═══ Dataset excerpts ═══

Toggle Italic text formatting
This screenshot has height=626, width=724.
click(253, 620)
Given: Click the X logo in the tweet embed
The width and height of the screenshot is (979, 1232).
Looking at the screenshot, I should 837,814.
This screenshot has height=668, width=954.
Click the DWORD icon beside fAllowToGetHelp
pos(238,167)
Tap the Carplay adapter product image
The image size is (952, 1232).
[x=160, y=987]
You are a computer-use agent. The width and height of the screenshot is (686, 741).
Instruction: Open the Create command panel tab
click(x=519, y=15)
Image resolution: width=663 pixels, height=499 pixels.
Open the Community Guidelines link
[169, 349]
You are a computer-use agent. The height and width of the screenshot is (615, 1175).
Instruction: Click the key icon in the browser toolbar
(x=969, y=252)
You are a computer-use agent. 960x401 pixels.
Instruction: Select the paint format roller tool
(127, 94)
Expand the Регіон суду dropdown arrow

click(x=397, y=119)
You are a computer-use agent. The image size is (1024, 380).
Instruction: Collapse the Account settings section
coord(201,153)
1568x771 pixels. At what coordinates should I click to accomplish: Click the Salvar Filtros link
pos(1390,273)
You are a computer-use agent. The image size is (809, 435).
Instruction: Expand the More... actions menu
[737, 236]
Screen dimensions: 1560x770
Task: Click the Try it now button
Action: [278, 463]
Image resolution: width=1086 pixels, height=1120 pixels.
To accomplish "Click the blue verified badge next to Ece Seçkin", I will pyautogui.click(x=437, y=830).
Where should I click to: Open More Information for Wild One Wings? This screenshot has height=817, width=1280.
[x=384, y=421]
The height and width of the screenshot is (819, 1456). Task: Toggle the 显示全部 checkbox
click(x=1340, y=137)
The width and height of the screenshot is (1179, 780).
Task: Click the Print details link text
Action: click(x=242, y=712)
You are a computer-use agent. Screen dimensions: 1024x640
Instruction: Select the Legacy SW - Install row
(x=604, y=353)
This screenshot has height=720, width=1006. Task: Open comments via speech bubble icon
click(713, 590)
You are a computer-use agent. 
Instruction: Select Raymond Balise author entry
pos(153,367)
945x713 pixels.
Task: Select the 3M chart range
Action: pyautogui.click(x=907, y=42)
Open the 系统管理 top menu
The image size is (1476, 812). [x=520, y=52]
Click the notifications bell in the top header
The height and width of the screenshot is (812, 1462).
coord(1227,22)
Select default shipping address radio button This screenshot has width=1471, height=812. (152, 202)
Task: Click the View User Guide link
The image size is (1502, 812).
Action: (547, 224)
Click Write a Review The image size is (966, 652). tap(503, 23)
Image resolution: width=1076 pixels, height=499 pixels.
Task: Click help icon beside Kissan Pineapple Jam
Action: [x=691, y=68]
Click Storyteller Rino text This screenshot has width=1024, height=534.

═══

= Work item =
Nothing beyond the lines from the start of the entries through the line with "Image resolution: width=1086" should appear. Repeat those lines exactly, both ends included.

= Answer for the task =
Toggle Italic text formatting
This screenshot has height=626, width=724.
click(253, 620)
Given: Click the X logo in the tweet embed
The width and height of the screenshot is (979, 1232).
Looking at the screenshot, I should 837,814.
This screenshot has height=668, width=954.
Click the DWORD icon beside fAllowToGetHelp
pos(238,167)
Tap the Carplay adapter product image
The image size is (952, 1232).
[x=160, y=987]
You are a computer-use agent. The width and height of the screenshot is (686, 741).
Instruction: Open the Create command panel tab
click(x=519, y=15)
Image resolution: width=663 pixels, height=499 pixels.
Open the Community Guidelines link
[169, 349]
You are a computer-use agent. The height and width of the screenshot is (615, 1175).
Instruction: Click the key icon in the browser toolbar
(x=969, y=252)
You are a computer-use agent. 960x401 pixels.
Instruction: Select the paint format roller tool
(127, 94)
Expand the Регіон суду dropdown arrow

click(x=397, y=119)
You are a computer-use agent. The image size is (1024, 380).
Instruction: Collapse the Account settings section
coord(201,153)
1568x771 pixels. At what coordinates should I click to accomplish: Click the Salvar Filtros link
pos(1390,273)
You are a computer-use agent. The image size is (809, 435).
Instruction: Expand the More... actions menu
[737, 236]
Screen dimensions: 1560x770
Task: Click the Try it now button
Action: [278, 463]
Image resolution: width=1086 pixels, height=1120 pixels.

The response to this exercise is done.